В глазах у Клэр проступило пламя.
– Ты был сегодня с другой девушкой? И она поцеловала тебя в лоб? Что ты делал сегодня утром, Марк? Ты спал с другой женщиной? За полчаса до того, как жениться на мне?
– Что за чушь!
В этот миг кто-то похлопал меня по плечу. Я обернулся и обнаружил рядом с собой отца Клэр. Наши гости наконец-то до нас добрались. Две мясистые руки заключили меня в объятия, едва не сломав ребра.
– Ну вот и породнились, сынок.
Его голос грохотал у меня в ушах, изо рта несло едким горячим запахом виски. На загривке я разглядел татуировку с голой женщиной. Выбравшись из его объятий, я посмотрел на Клэр в окружении матери и сестер, они изливали свои восторги от того, как ловко ей удалось заполучить дуо. Гроза в глазах Клэр, слава богу, утихла – она выглядела весьма довольной всеобщим вниманием.

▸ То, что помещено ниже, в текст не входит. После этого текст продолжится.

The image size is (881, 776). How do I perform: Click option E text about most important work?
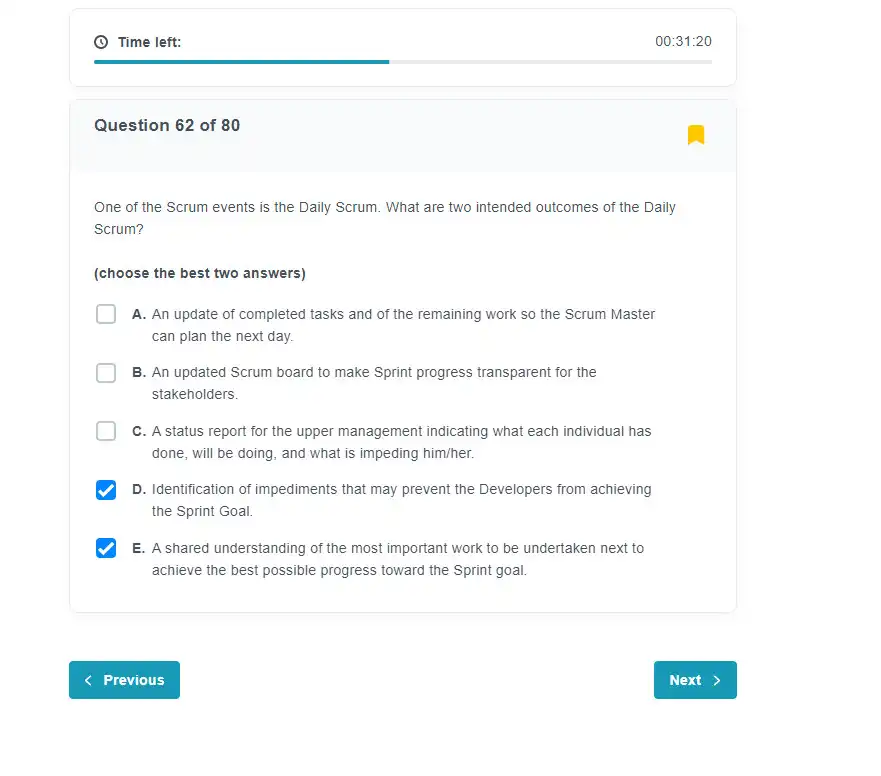pos(398,559)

– Слава тебе господи! Я выдала тебя замуж!
Даже голуби на стропилах и те, должно быть, услыхали вопль почтенной миссис Буши. Ну а я лишь поморщился, когда, взмахнув руками и едва не сбив с головы свою огромную цветастую шляпу, она клюнула Клэр в щеку и тут же потянулась за церемониальной брошюрой, чтобы было чем обмахивать темные мокрые круги у себя под мышками.
Слава богу, подумал я. Катастрофа миновала.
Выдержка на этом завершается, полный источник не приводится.